In the several embodiments provided in this specification, it should be understood that the disclosed systems, apparatuses, and methods may be implemented in other ways. For example, the apparatus embodiments described above are merely illustrative, e.g., the division of the elements is merely a logical function division, and there may be additional divisions when actually implemented, e.g., multiple elements or components may be combined or integrated into another system, or some features may be omitted or not performed. Alternatively, the coupling or direct coupling or communication connection shown or discussed with each other may be an indirect coupling or communication connection via some interfaces, devices or units, which may be in electrical, mechanical or other form.

In addition, each functional unit in each embodiment of the present specification may be integrated in one processing unit, or each unit may exist alone physically, or two or more units may be integrated in one unit.

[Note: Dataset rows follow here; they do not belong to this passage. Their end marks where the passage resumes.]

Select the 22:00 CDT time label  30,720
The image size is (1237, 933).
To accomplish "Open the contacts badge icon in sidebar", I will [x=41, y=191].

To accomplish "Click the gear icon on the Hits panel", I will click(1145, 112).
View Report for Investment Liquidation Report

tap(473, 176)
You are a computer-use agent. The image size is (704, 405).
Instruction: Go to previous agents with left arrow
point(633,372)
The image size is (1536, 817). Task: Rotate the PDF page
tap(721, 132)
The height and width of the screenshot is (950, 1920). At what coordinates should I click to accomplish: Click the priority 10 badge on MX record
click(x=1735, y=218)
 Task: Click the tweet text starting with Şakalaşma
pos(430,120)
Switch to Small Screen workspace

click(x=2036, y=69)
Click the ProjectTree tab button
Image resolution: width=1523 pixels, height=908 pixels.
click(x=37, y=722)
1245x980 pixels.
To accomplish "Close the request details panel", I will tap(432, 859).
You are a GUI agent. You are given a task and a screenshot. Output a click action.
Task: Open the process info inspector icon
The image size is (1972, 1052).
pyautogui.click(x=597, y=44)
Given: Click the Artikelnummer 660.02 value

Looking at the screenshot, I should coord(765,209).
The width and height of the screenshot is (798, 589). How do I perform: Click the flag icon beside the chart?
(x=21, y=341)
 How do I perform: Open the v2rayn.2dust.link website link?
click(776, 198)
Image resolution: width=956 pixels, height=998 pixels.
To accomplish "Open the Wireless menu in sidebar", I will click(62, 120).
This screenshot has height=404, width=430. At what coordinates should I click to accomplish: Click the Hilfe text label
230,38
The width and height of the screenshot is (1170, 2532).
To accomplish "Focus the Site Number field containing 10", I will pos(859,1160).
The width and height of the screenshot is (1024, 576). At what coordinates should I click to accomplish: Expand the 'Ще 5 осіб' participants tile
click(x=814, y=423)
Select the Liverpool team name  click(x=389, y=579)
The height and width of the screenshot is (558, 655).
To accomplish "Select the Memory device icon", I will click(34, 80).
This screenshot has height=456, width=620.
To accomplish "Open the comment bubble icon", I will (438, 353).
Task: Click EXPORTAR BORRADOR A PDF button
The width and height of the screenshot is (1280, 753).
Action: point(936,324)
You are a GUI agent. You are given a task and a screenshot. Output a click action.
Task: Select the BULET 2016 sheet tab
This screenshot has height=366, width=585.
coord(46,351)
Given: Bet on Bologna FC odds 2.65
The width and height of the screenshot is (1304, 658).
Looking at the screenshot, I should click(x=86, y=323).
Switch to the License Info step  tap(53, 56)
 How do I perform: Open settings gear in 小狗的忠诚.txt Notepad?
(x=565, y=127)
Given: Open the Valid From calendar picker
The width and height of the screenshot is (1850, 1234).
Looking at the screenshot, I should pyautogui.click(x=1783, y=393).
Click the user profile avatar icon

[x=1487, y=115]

The integrated units may be implemented in hardware or in hardware plus software functional units.

The integrated units implemented in the form of software functional units described above may be stored in a computer readable storage medium. The software functional unit is stored in a storage medium, and includes several instructions for causing a computer device (which may be a personal computer, a server, or a network device, etc.) or a processor (processor) to perform part of the steps of the methods described in the embodiments of the present specification. And the aforementioned storage medium includes: a usb disk, a removable hard disk, a read-only memory (ROM), a random-access memory (RAM), a magnetic disk, or an optical disk, etc.

The foregoing description of the preferred embodiments is provided for the purpose of illustration only, and is not intended to limit the scope of the disclosure, since any modifications, equivalents, improvements, etc. that fall within the spirit and principles of the disclosure are intended to be included within the scope of the disclosure.

Claims

1. A target tracking method, applied to an electronic terminal device, comprising:

setting the set number of extracted image frames per preset time length according to the characteristic representing the dynamic change of the visual target in the video to be detected;

extracting the set number of image frames from the video clips to be detected with each preset time length;

And carrying out target tracking on the visual target in the video to be detected based on the set number of image frames.

2. The method of claim 1, wherein setting the set number of decimated image frames per a preset length of time based on characteristics characterizing dynamic changes of visual objects in the video to be detected, comprises:

3. The method according to claim 2, wherein setting the set number of decimated image frames per a preset length of time according to the category of visual objects in the video to be detected comprises:

4. The method of claim 1, wherein setting the set number of decimated image frames per a preset length of time based on characteristics characterizing dynamic changes of visual objects in the video to be detected, comprises:

5. The method of claim 4, wherein setting a set number of decimated image frames per a preset length of time according to a number of visual objects in the video to be detected, comprises:

6. The method of claim 1, wherein tracking the visual target in the video to be detected based on the set number of image frames comprises:

7. The method of claim 6, wherein performing object tracking on the location area reserved for the annotation in the current image frame annotated by the deleted portion according to the feature comparison result comprises:

8. A target tracking apparatus, characterized in that it is provided in an electronic terminal device, said apparatus comprising:

9. A terminal device, comprising:

at least one processor; and

at least one memory communicatively coupled to the processor, wherein,

the memory stores program instructions executable by the processor, the processor invoking the program instructions to perform the method of any of claims 1-7.

10. A non-transitory computer readable storage medium storing computer instructions that cause the computer to perform the method of any one of claims 1 to 7.